Lebih Baik Tinggalkan Kendaraan Pribadi

Menurut saya, solusi yang ditawarkan jika kita ingin "go green" dan ingin dianggap cerdas karena peduli dengan lingkungan adalah dengan meninggalkan kendaraan pribadi. Mungkin terdengar sulit untuk ditinggalkan karena kita sudah terbiasa dan sangat bergantung dengan mobil pribadi.

Menggunakan alternatif seperti naik angkutan umum bisa menjadi solusi untuk mengurangi isu lingkungan. Misalnya, menggunakan KRL atau bus kota sebagai alternatif bisa sangat membantu mengurangi berbagai polusi yang dihasilkan.

Selain solusi pribadi, pemerintah juga bisa mendorong masyarakatnya untuk naik kendaraan umum dengan cara menambah fasilitas dan kelengkapan transportasi umum yang merata. Saat ini, subsidi yang dikeluarkan pemerintah untuk bahan bakar minyak adalah sekitar Rp 500 triliun, sedangkan biaya yang diperlukan untuk 1 kilometer LRT hanya sekitar Rp 1 triliun saja.
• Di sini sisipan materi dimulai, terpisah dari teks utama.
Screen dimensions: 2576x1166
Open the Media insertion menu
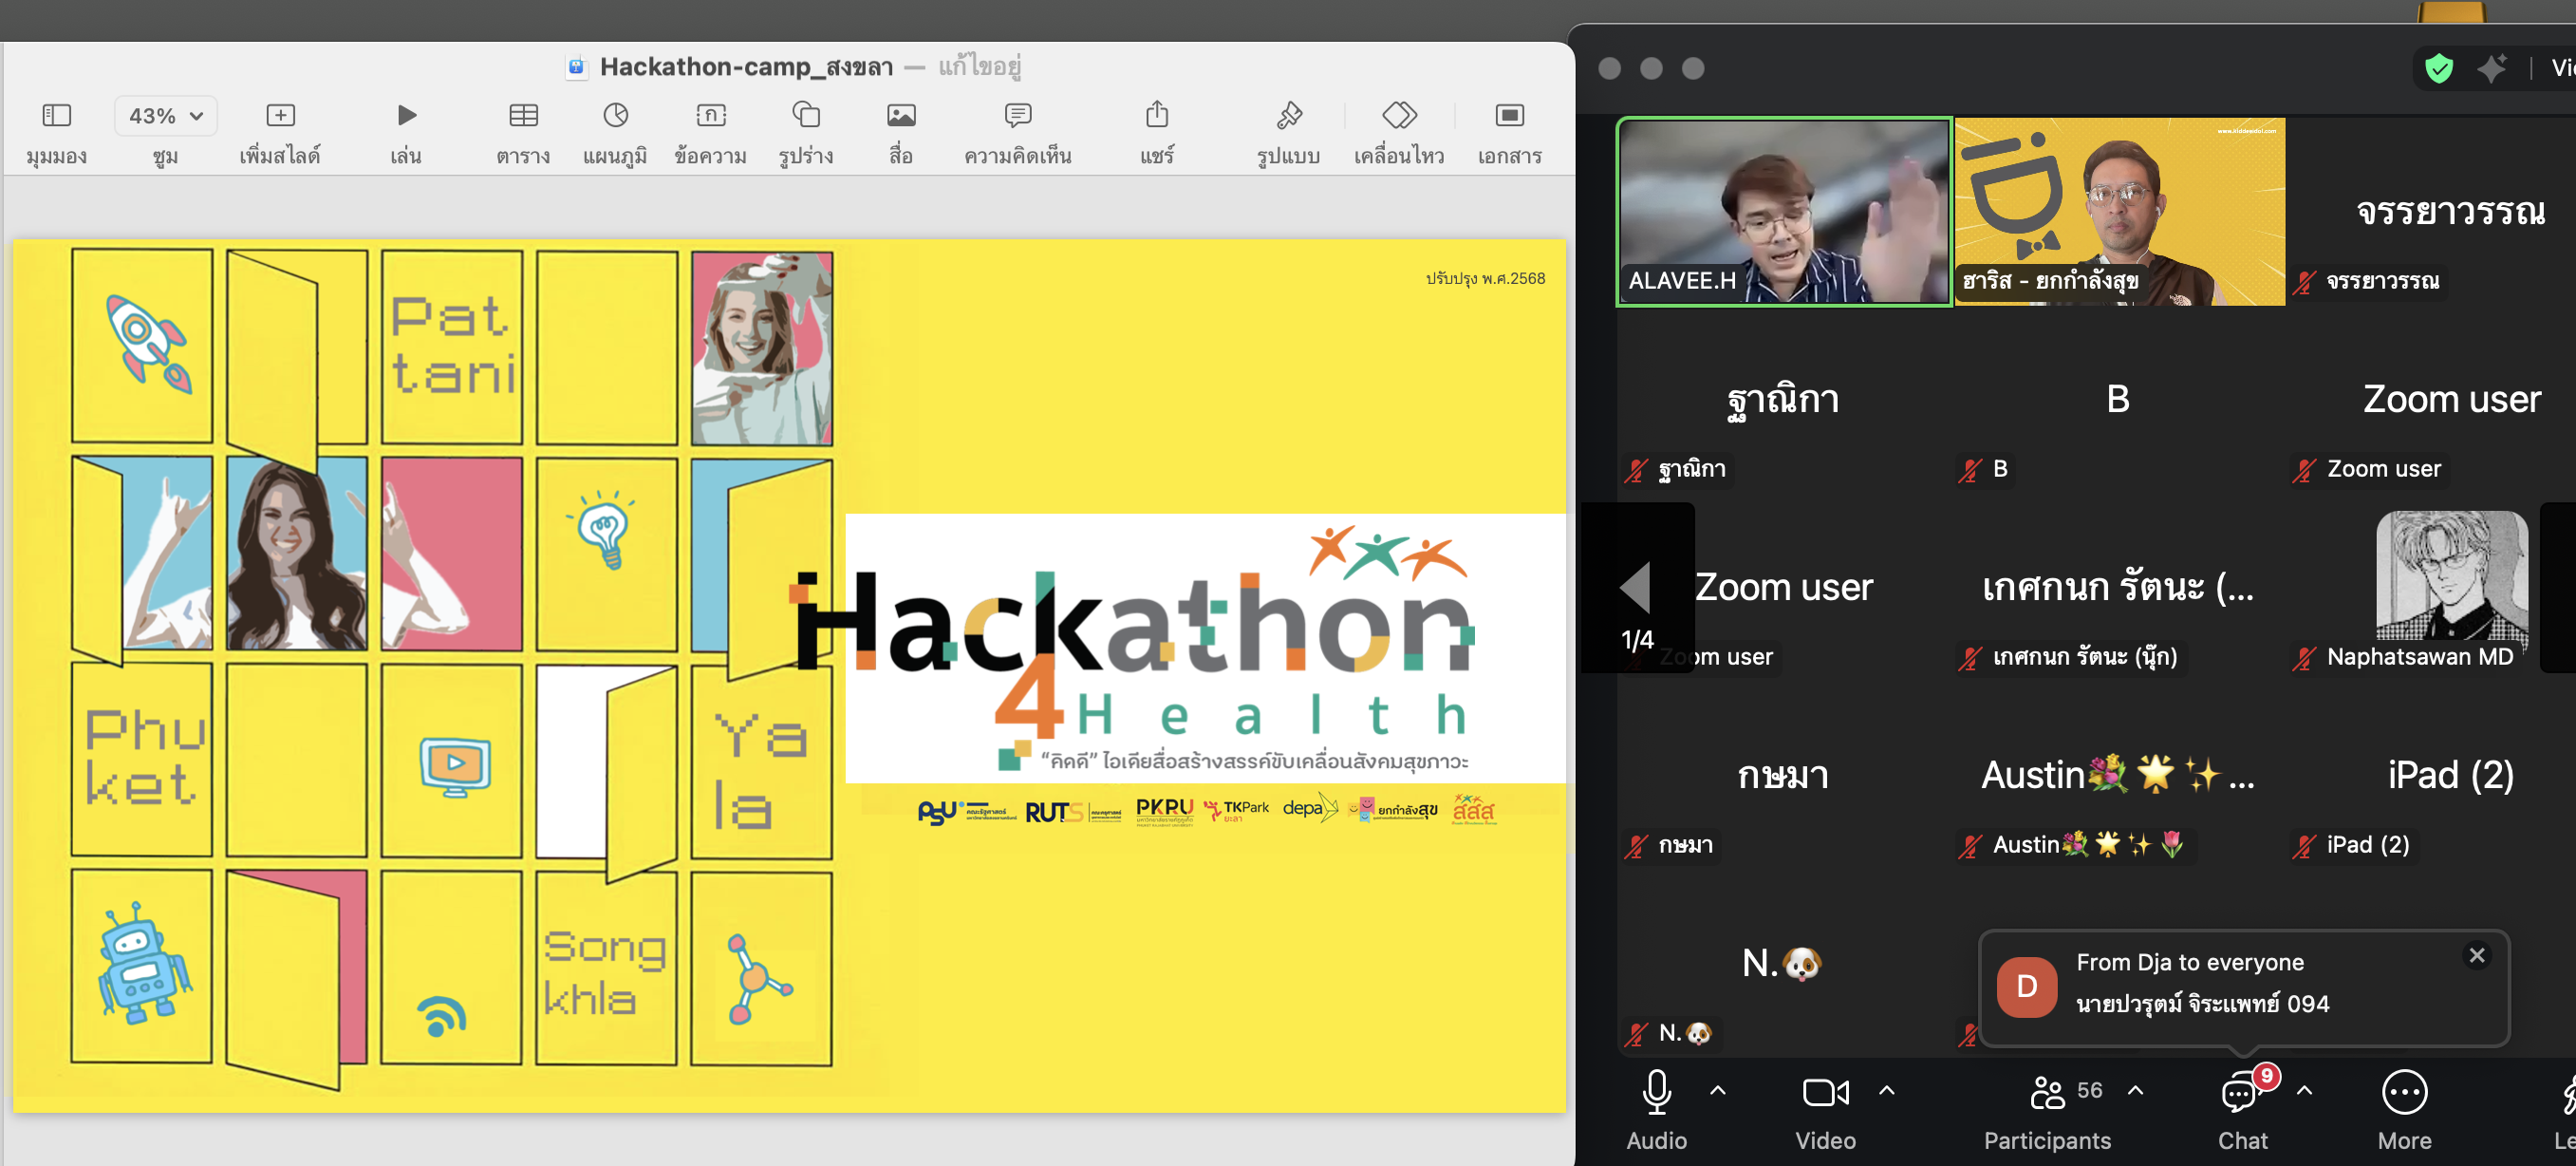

Anda bisa membayangkan bagaimana jika subsidi BBM dialihfungsikan untuk pembangunan infrastruktur transportasi umum, bisa jadi 500 kilometer itu setara dengan jarak dari Jakarta ke Magelang. Bayangkan program ini terus dijalankan selama lebih dari tujuh tahun, mungkin setengah dari negara ini sudah dilengkapi dengan LRT yang menghubungkan berbagai kabupaten dan kota, tanpa orang harus menggunakan kendaraan pribadi BBM maupun listrik yang hanya memindahkan tempat pencemarannya saja.

Jadi, menurut saya, kendaraan listrik bukanlah solusi dari pencemaran lingkungan yang terjadi saat ini, itu hanya memindahkan dari satu pencemaran ke tempat lain saja. Jika Anda benar-benar peduli dengan lingkungan, maka kurangilah penggunaan kendaraan pribadi, baik listrik maupun BBM, dan beralihlah ke kendaraan umum. Sekian.